Icy Veins is what Frost gets, which is one of your major cooldowns. It is a 20% increase in spell haste and reduces pushback to your spells by 100%. This is like a little Time Warp all for yourself and should be used often, particularly during big fights.
Now for the moment I’m sure you’ve been waiting for – the ability to conjure food. That’s right, at level 38, you gain Conjure Refreshment. This is your ticket to reducing incoming costs for your budget and never needing to grocery shop ever again. Granted, conjured food is slightly behind the best available food for your level but if you forget to buy things like I do, it will work in a pinch. As well as being good for returning mana and health, this food turns into a new kind of sweet treat as you level up. (Right now, your conjured food is cookies! Yum!) Other players will love your food too – so much in fact that they will ask you for it four pulls into a dungeon. *facepalm*
Matching colors and items! How novel! That is what you can expect during this portion of leveling – many quests in zones help itemize you sensibly as well and look snappy. You’ll starting seeing more choices in head-gear as well as all your slots. Darkcleric’s Veil/Veil of Aerie Peak is a great blue quest reward from a quest in the Hinterlands (and it looks like a face mask, so cool.) Whitemane’s Embroidered Chapeau is also a classy choice for a head slot!

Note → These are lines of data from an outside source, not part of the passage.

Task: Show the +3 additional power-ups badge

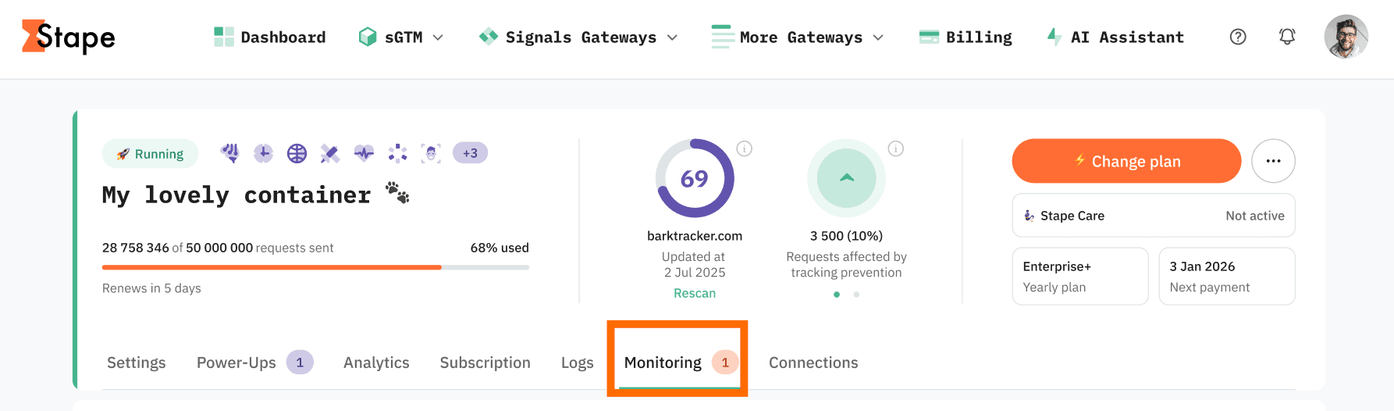Action: (x=470, y=153)
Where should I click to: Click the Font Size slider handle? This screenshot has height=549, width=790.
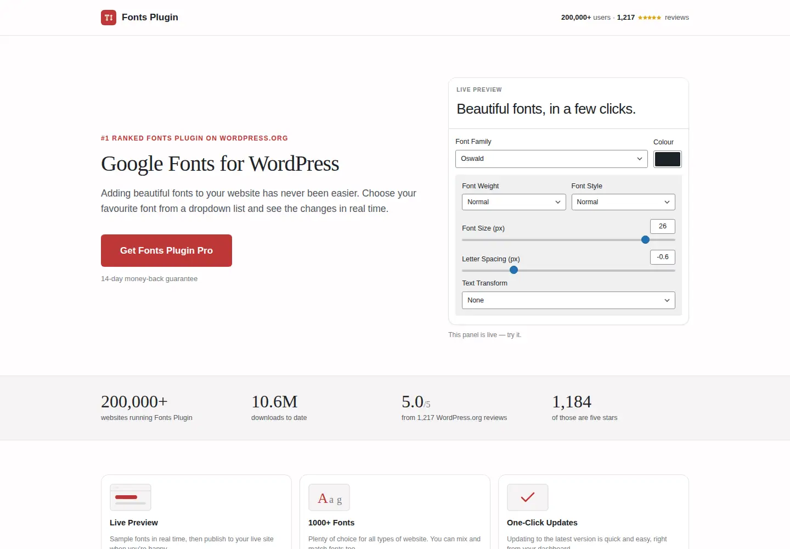tap(646, 240)
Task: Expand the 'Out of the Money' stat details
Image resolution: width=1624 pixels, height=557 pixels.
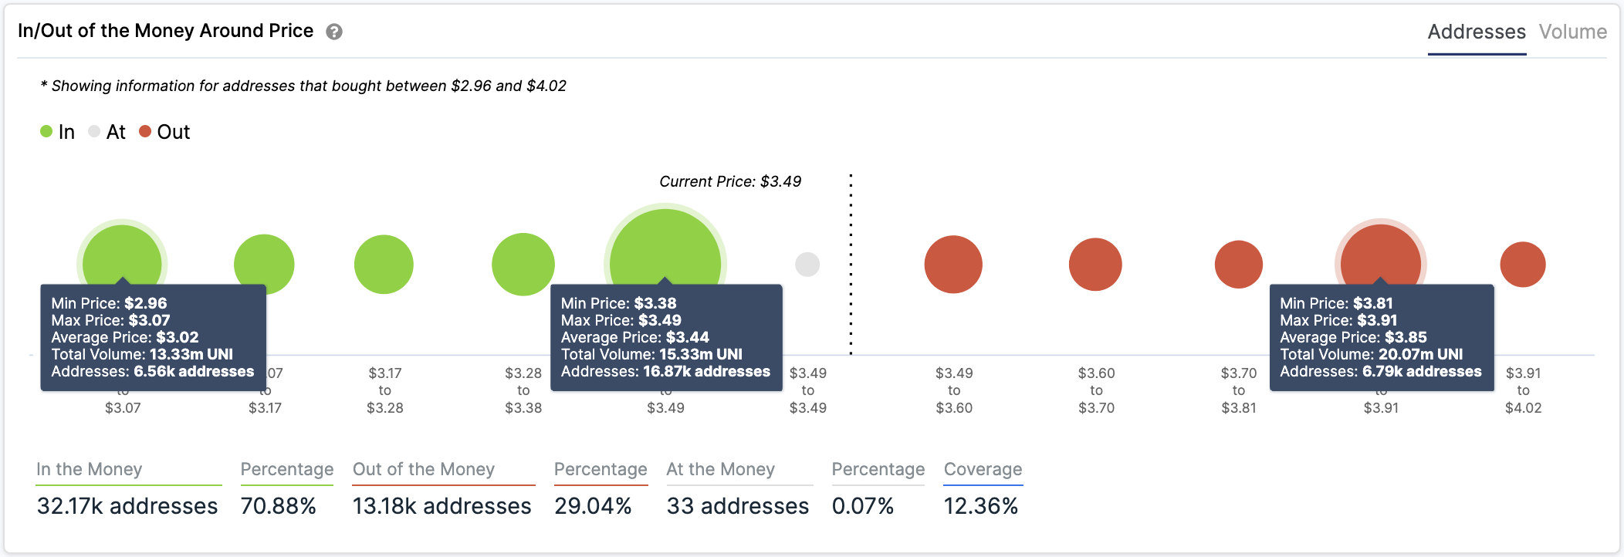Action: point(423,469)
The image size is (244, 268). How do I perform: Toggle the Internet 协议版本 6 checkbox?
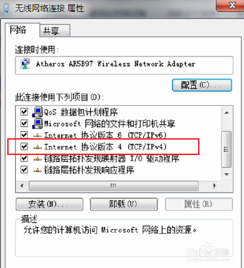[24, 135]
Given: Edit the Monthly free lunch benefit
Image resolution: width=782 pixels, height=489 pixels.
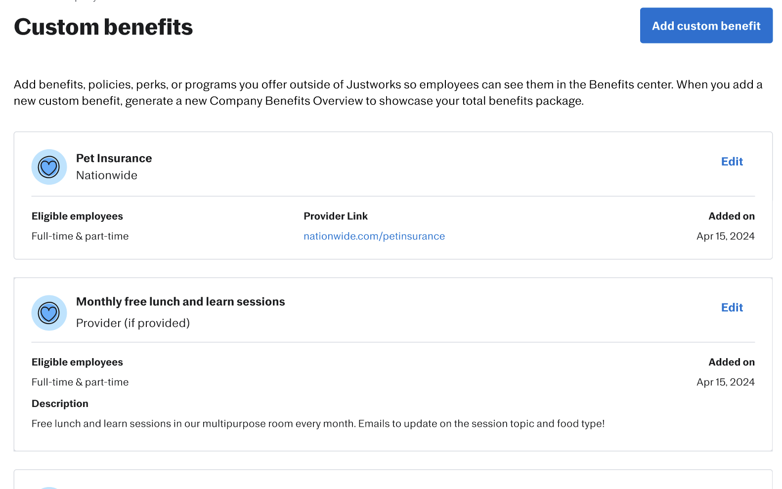Looking at the screenshot, I should 732,308.
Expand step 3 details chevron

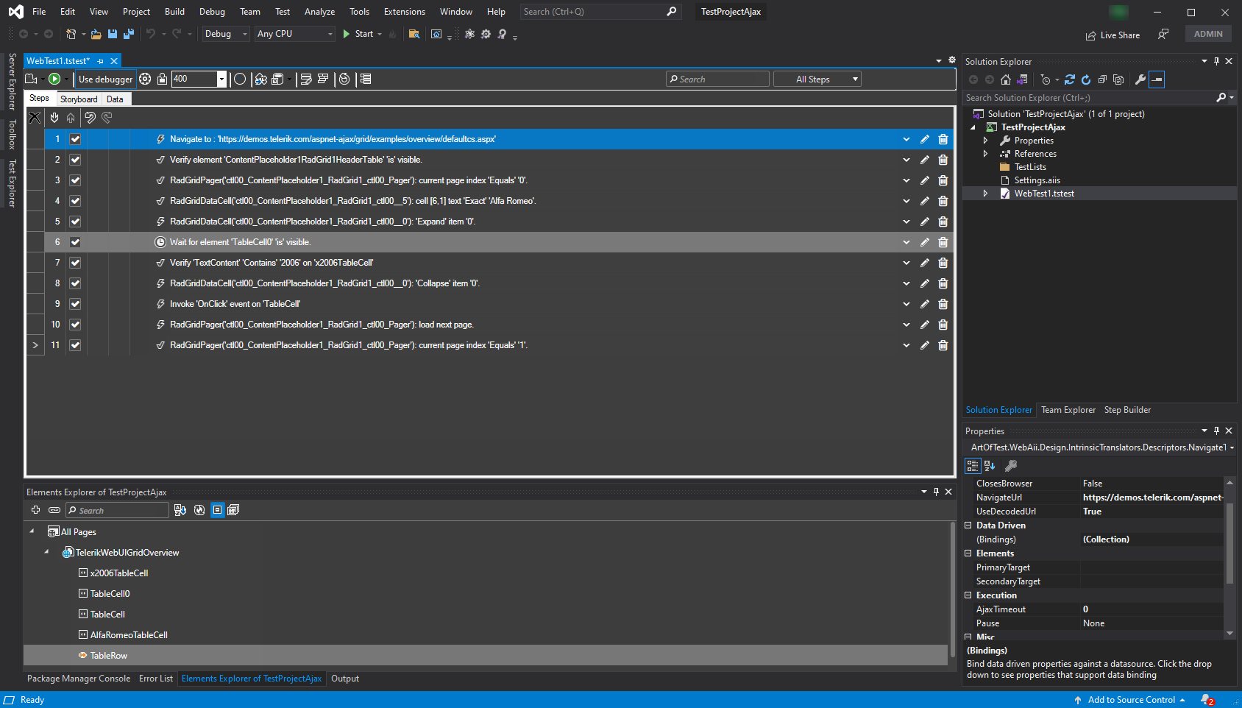(906, 180)
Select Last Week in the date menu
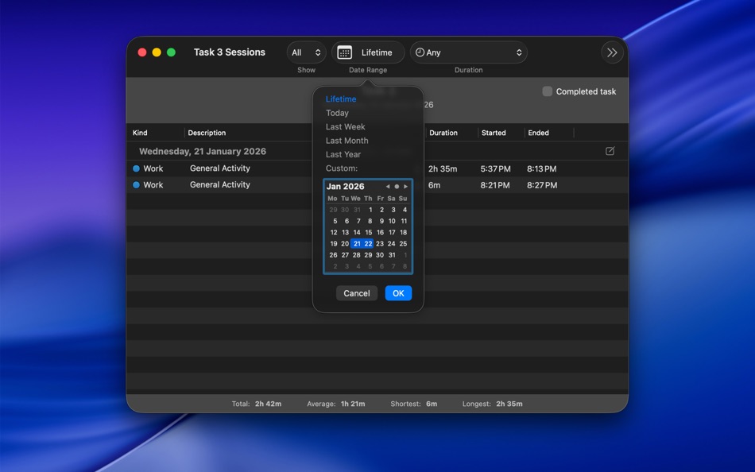Viewport: 755px width, 472px height. [x=345, y=126]
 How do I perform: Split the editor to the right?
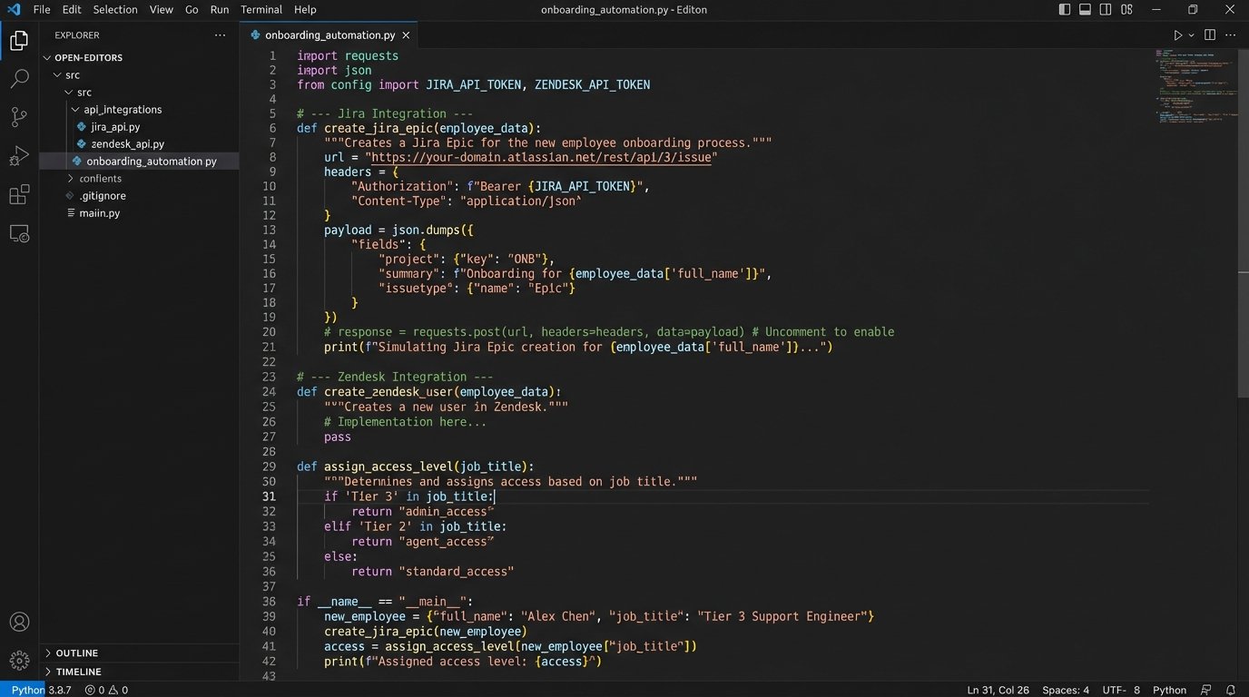click(x=1209, y=35)
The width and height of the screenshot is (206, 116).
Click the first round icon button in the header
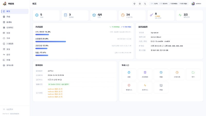pyautogui.click(x=134, y=4)
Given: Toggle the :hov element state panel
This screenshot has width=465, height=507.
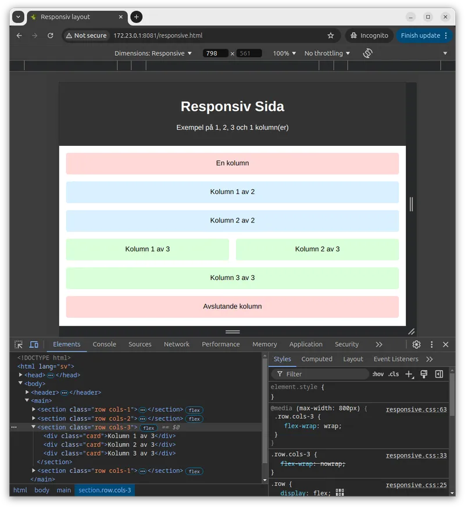Looking at the screenshot, I should (378, 374).
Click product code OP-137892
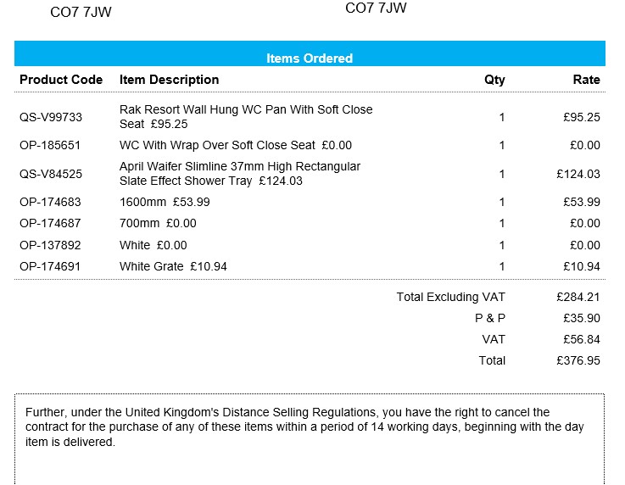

The only problems I really ran into with gear in this bracket was between some overlapping quest items or slots covered by dungeon drops having wildly different stat allocations. One example of this was two questions offering me two belt choices – one had +11 INT, one had +8 STA, +4 INT, and gave me a bunch of hit. Which seems like the better choice? Lots of intellect is great, but so is hit? This sort of stuff can get really confusing. Typically, even though HIT is my best stat for not missing on mobs, more INT should win out. It just is a flat DPS boost no matter how you slice it. A good way of determining which piece of gear is better when it has identical kinds of stats on it is which has more if you added all the “numbers” up. Hit is better than crit, haste is better than crit in a lot of ways.
Still, always prioritize for intellect if you can. If you get some gear that has spirit on it, don’t fret. While spirit does zippo for mages, if it also has intellect on it, it is an upgrade. As more gear becomes diversified for healers versus casters, it’ll be considered better if you let healers in your group roll over you on spirit items, but for now, anything that has more intellect should be something you pick. Intellect/stamina gear is fairly plentiful from quests, however. Secondary stats like haste are starting to become more plentiful, especially if you do dungeons. Now that you might be seeing this, let’s explain what haste actually does.
Haste is what speeds up your casting. It sounds simple but it can mean a few things – casting faster means technically more DPS. It also means you run out of mana faster, as you have less time to regen while casting. It also can speed up ticks of some DoTs and reduce your global cooldown by a small margin. Haste also only goes so far, especially when you get to the level where Heroism/Time Warp/Bloodlust is concerned. You can only speed up your casts down to 1 second. Under one second and you will be effectively locked out by the global cooldown between all your spells. That is what most casters that are working around a lot of the time when they talk about racials, cooldowns in regards to a “haste cap.” Early haste gains in leveling tend to be talented or profession cooldowns like Lifeblood.
- Making food for healers in low-level dungeons or in battlegrounds now is considered polite and generous
- Slow Fall, Blinking as well as Ice Block can save your butt if you jump or fall off something high.
- At level 40, you can buy your 100% speed ground mount training.